# Task brief
Each line starting at the one that contains "Nagata Yuka (520, 1655)" and ending at the one that contains "スタッフ一覧 (470, 190)" must be returned exactly, and the rest of the listing is left out.

# Supplied entries
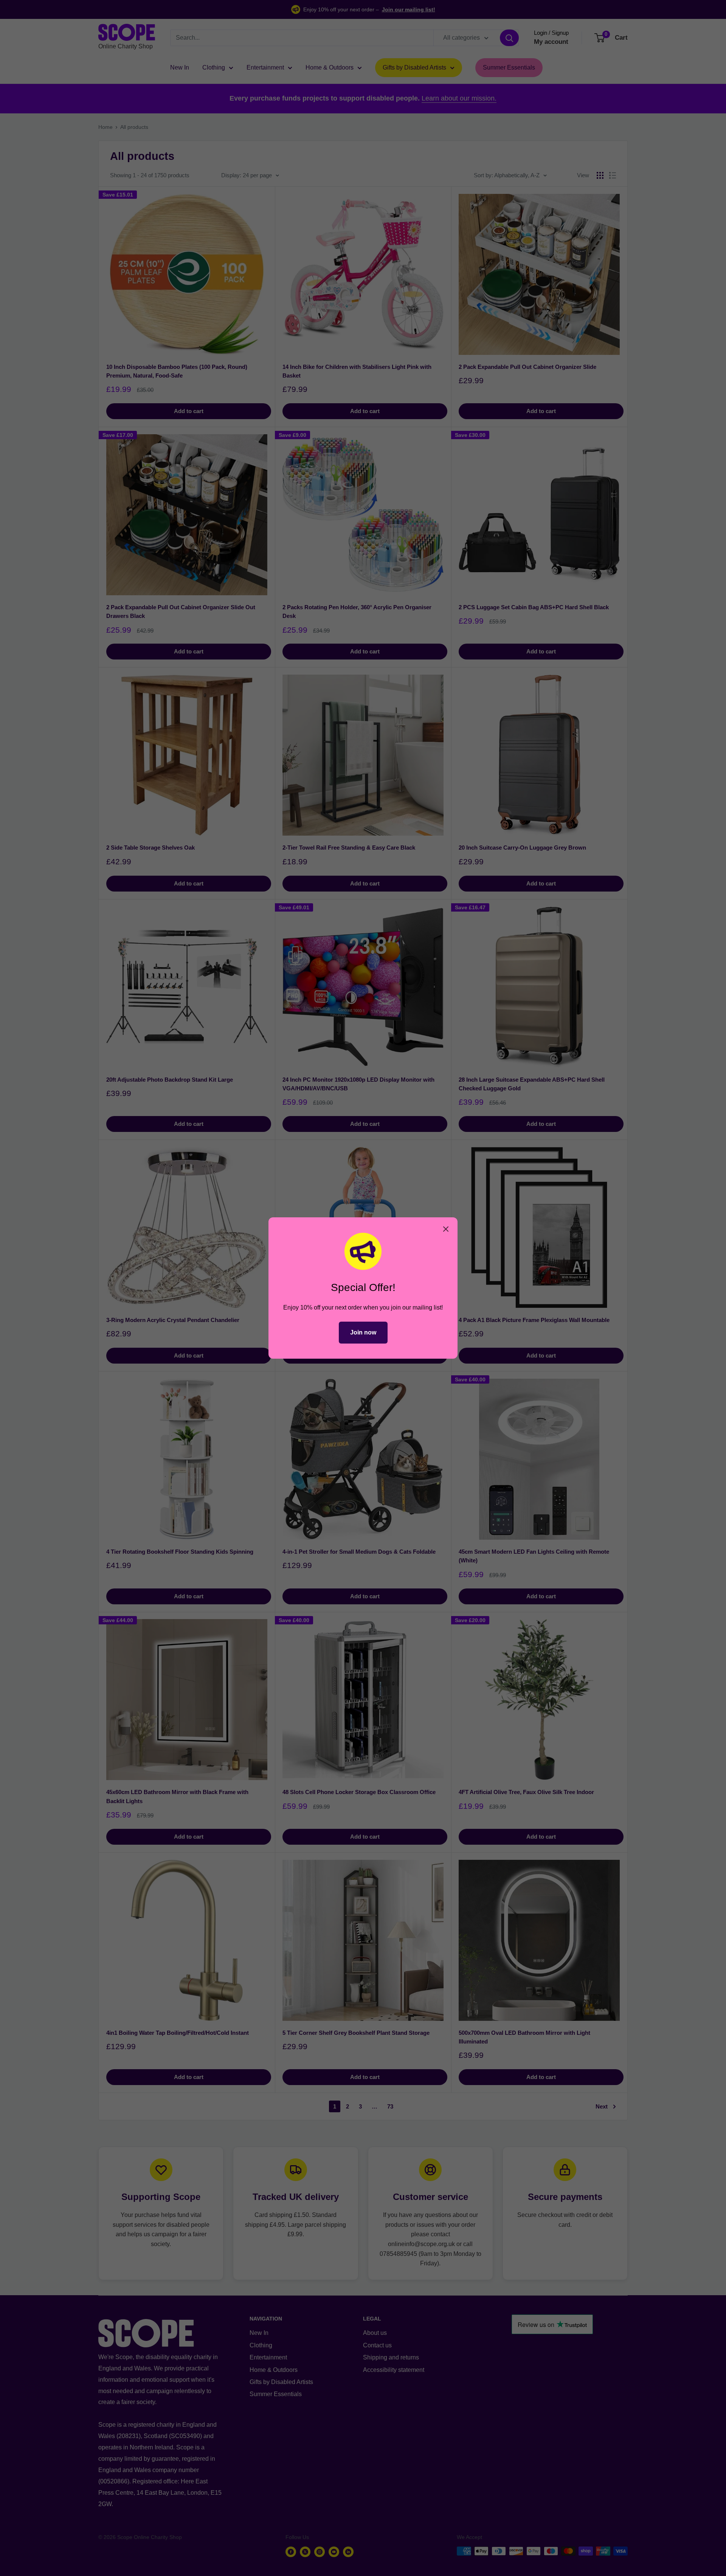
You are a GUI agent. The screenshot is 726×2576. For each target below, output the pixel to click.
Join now (363, 1332)
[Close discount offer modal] (446, 1229)
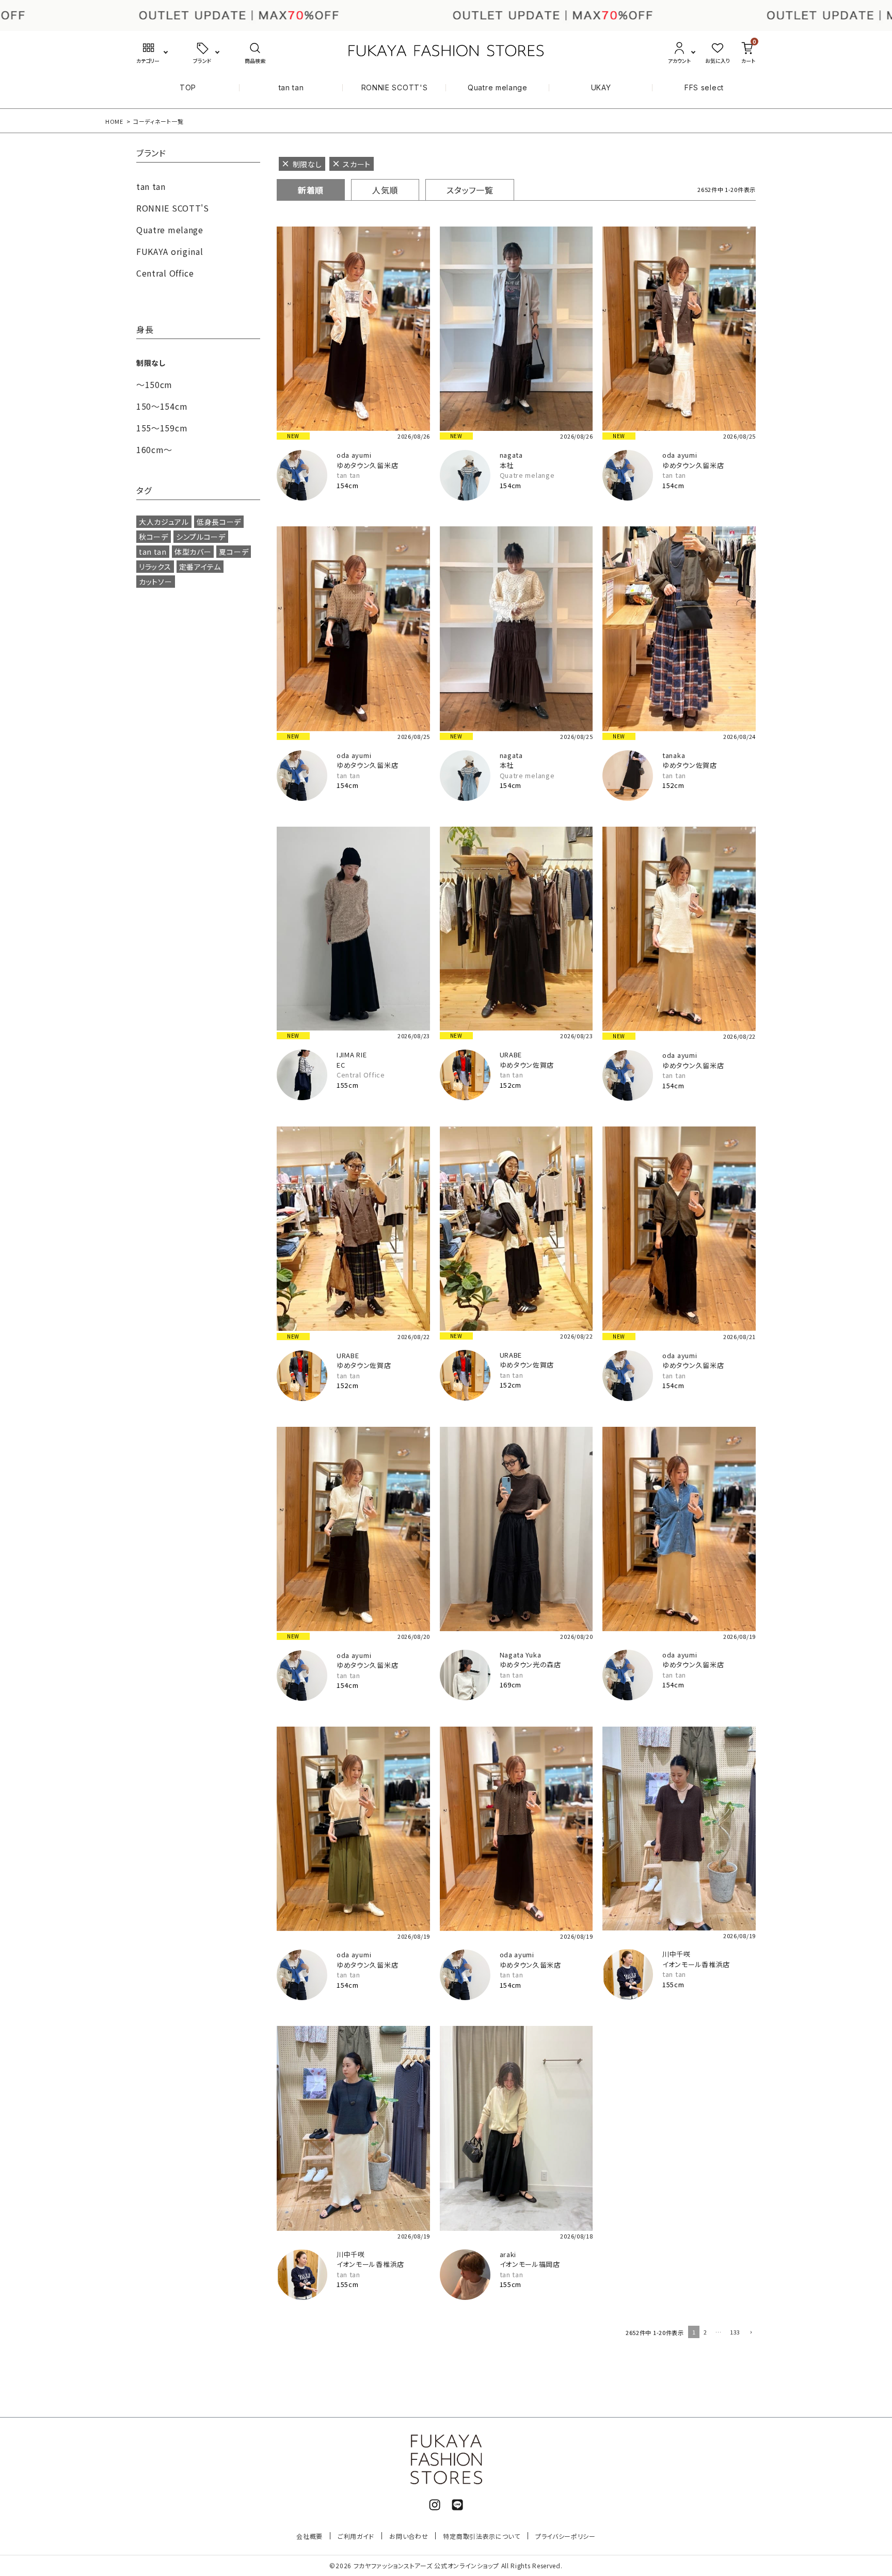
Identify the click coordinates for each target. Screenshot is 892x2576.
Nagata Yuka (520, 1655)
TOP (188, 87)
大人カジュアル (164, 522)
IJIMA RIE (352, 1054)
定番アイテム (200, 566)
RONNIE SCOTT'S (394, 87)
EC (341, 1065)
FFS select (704, 87)
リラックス (155, 566)
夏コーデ (233, 551)
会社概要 (309, 2536)
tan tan (291, 87)
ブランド (151, 154)
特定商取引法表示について (481, 2536)
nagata (511, 455)
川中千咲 (676, 1954)
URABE (511, 1054)
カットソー (155, 581)
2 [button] (705, 2332)
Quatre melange (498, 87)
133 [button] (735, 2332)
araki (508, 2254)
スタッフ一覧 (470, 190)
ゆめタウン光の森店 (530, 1664)
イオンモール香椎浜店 (696, 1964)
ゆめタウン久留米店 (367, 465)
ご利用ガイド (356, 2536)
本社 (507, 465)
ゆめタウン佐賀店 (689, 765)
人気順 (385, 190)
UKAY (601, 87)
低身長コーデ (219, 522)
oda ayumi (354, 455)
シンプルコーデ (201, 537)
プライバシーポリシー (565, 2536)
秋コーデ (153, 537)
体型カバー (193, 551)
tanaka (673, 755)
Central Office (361, 1075)
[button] (750, 2333)
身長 (144, 330)
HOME (114, 121)
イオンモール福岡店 (530, 2264)
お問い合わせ (408, 2536)
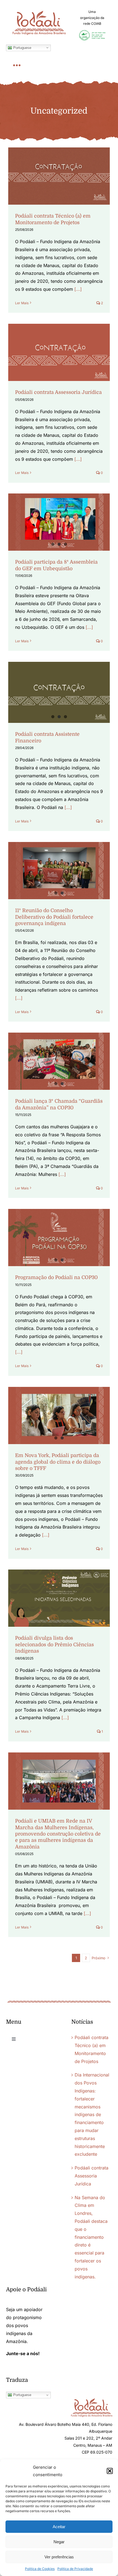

# Response
Nagata Yuka (520, 1655)
TOP (188, 87)
大人カジュアル (164, 522)
IJIMA RIE (352, 1054)
定番アイテム (200, 566)
RONNIE SCOTT'S (394, 87)
EC (341, 1065)
FFS select (704, 87)
リラックス (155, 566)
夏コーデ (233, 551)
会社概要 (309, 2536)
tan tan (291, 87)
ブランド (151, 154)
特定商取引法表示について (481, 2536)
nagata (511, 455)
川中千咲 (676, 1954)
URABE (511, 1054)
カットソー (155, 581)
2 [button] (705, 2332)
Quatre melange (498, 87)
133 [button] (735, 2332)
araki (508, 2254)
スタッフ一覧 (470, 190)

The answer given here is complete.